** Task goal **
Leaving out every picture, output the records below exactly as they are.

** Saved entries **
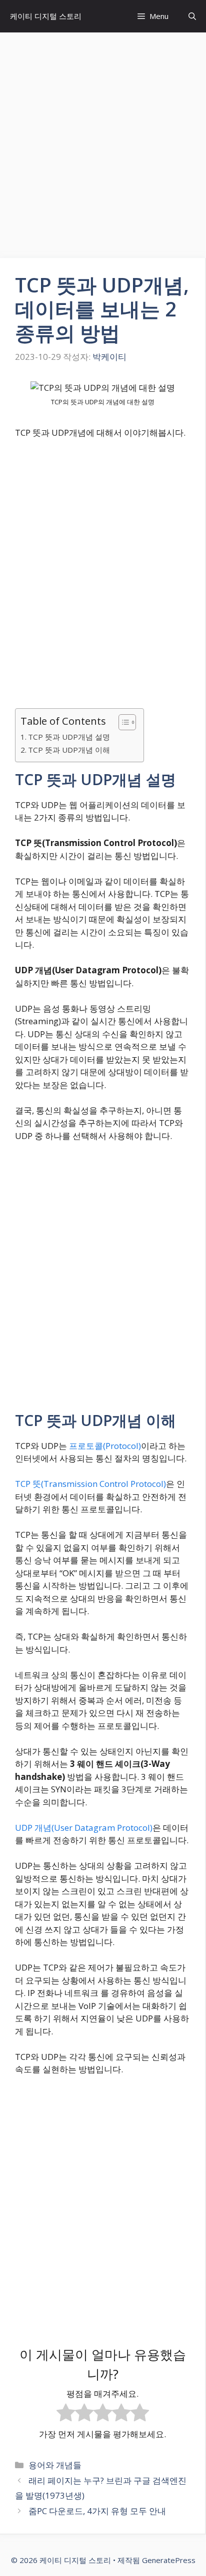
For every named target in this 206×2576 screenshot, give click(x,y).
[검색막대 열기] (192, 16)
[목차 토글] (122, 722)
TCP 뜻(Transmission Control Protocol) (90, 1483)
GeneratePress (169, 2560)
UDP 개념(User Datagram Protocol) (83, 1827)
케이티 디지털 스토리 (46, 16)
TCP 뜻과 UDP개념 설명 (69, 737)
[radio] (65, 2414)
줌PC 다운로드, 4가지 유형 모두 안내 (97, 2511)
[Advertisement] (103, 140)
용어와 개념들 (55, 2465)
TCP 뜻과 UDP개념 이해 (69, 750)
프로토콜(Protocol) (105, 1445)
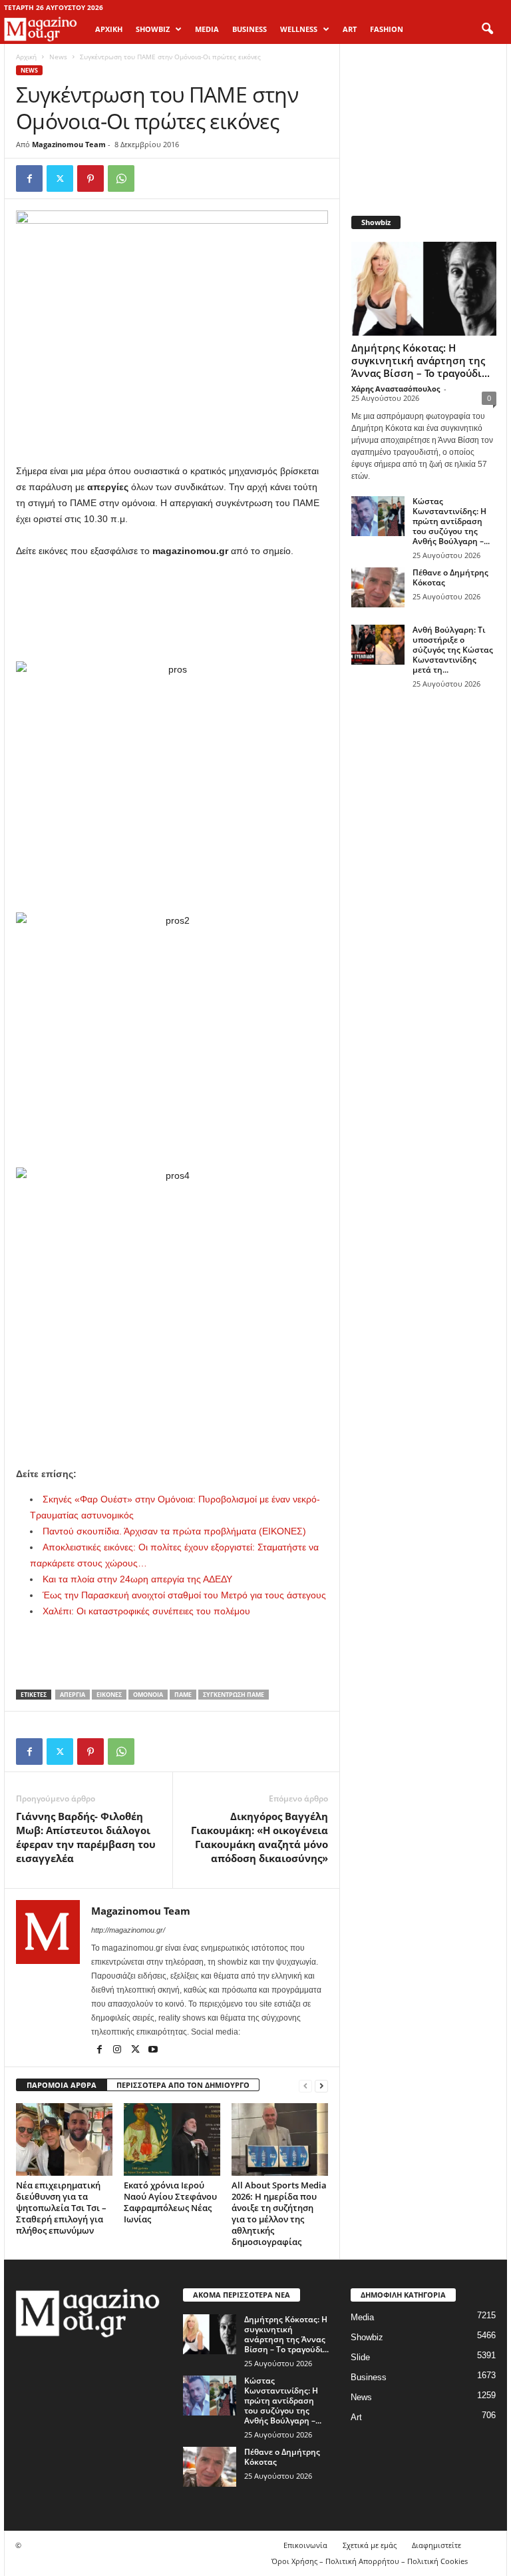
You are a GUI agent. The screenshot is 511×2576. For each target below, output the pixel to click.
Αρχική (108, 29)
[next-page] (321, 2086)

** Exercise output **
For every named target in this 206×2576 screenshot, give click(x,y).
[검색막대 열기] (192, 16)
[목차 토글] (122, 722)
TCP 뜻(Transmission Control Protocol) (90, 1483)
GeneratePress (169, 2560)
UDP 개념(User Datagram Protocol) (83, 1827)
케이티 디지털 스토리 (46, 16)
TCP 뜻과 UDP개념 설명 (69, 737)
[radio] (65, 2414)
줌PC 다운로드, 4가지 유형 모두 안내 (97, 2511)
[Advertisement] (103, 140)
용어와 개념들 (55, 2465)
TCP 뜻과 UDP개념 이해 (69, 750)
프로토콜(Protocol) (105, 1445)
You are a GUI agent. The screenshot is 511×2576. For each target below, output the pixel to click.
Αρχική (108, 29)
[next-page] (321, 2086)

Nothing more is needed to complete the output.